Play is split into two segments. First, you spend time exploring the sea in your water crafts (first your speeder bike, but later you get a hovercraft, submarine and sailboat) in a stylus-based mini-game that varies with the water vessel. The water bike is almost like a racing game, focusing on speed and performing tricks, while the hovercraft and sailboat are more like shoot-'em-up games and the submarine plays almost like a bastardized form of Elite Beat Agents, albeit without a separate musical score. The stylus is fairly responsive in these, though the hovercraft in particular seems to be rather touchy at times.
When you come across an island, however, you're thrust into the Sonic style we've come to know by now. Each island represents one or more stages, each one playing almost identically to those in Sonic Rush. The Y button is used for a speed boost powered by the gauge on the left of the screen, which is refilled by performing tricks. When launched up in the air by a spring or while grinding down a rail, you can press the B button repeatedly to chain together tricks for bonus points and boost gauge power. Naturally, along the way, you pick up magical rings which are basically your protection and obligatory trinkets all in one. If you get hit, though, all of your rings spill out like so many beans out of a burrito, but if you can hold on to them long enough to amass 100, you gain an extra life.
Unlike other games in the series, though, there is no limit to continues. If you lose your last life, you're simply offered the option to drop back at the beginning of the last stage you started. This, along with even further toned-down stage difficulty (the game flows much more like the original Sonic 2 than anything recent) makes the main game relatively easy. However, the various side-quests you're given — mostly in the form of missions ranging from beating harder versions of prior bosses to fiendishly strict time trials — add a fair bit of optional challenge to the title for a more seasoned gamer. In addition, one of the recent standbys of the series has returned, and upon collecting all of the game's Chaos and Sol Emeralds (much like in the prior game), the player is whisked away to the true ending of the story, a race against time as Super Sonic, collecting the rings which are now vital to his very existence.
The soundtrack seems to have a vibe far more similar to its 16-bit forefathers than the more recent techno-laden entries into the series. Whether that's better or worse is a matter of dispute, but the few voice clips (mostly Sonic or Blaze speaking at the beginning of a stage) are thankfully easier on the ears than the fare we were given in the recent Sonic the Hedgehog. Likewise, graphics haven't improved too terribly from the days of Sonic Rush, if at all; however, this is a case of not fixing what isn't broken, as enemies are easily distinguishable from the background, and it's easy to see things even at high speeds.

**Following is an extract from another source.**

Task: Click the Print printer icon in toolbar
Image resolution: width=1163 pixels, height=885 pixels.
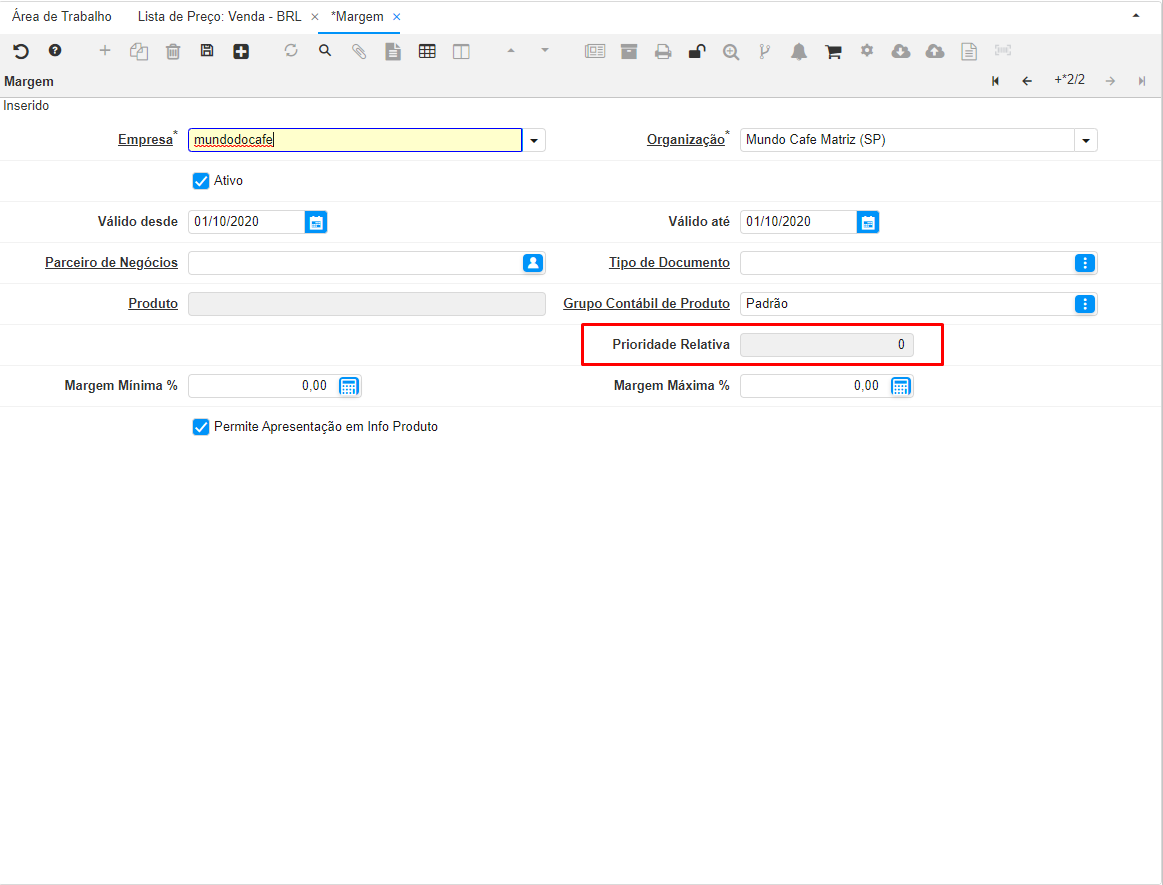Action: pyautogui.click(x=663, y=52)
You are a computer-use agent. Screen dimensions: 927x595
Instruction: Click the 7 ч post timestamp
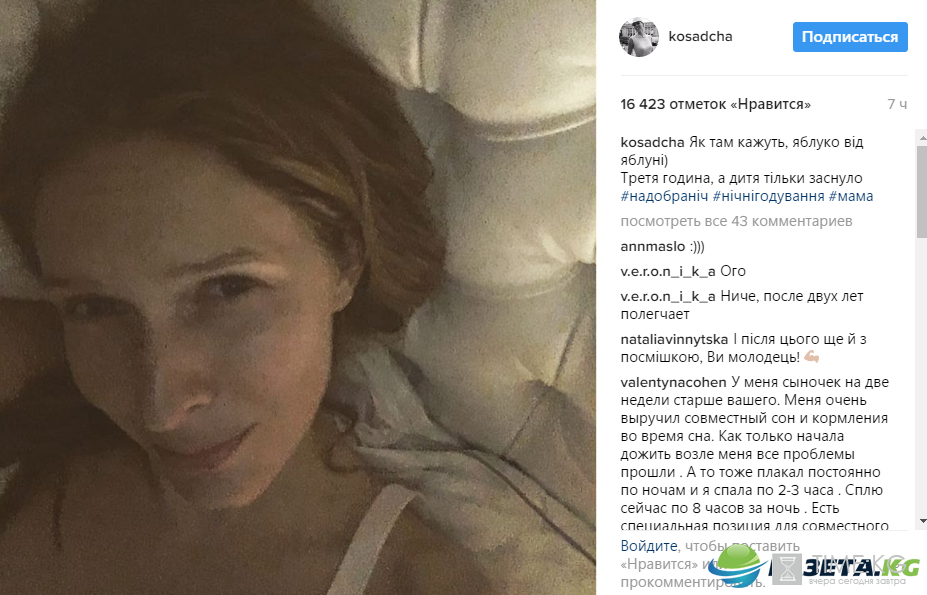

No, Sonic Rush Adventure doesn't do very much that's new. What it does do, however, is keep all of the things that were good about Sonic Rush — pacing, a sense of speed and pleasant graphics and sound — without any of the frustration. It's far from a perfect package, but whether you're a veteran who remembers the series' heyday back on the Sega Genesis or a newbie looking to dip your feet into the series, you won't be disappointed with Sonic Rush Adventure.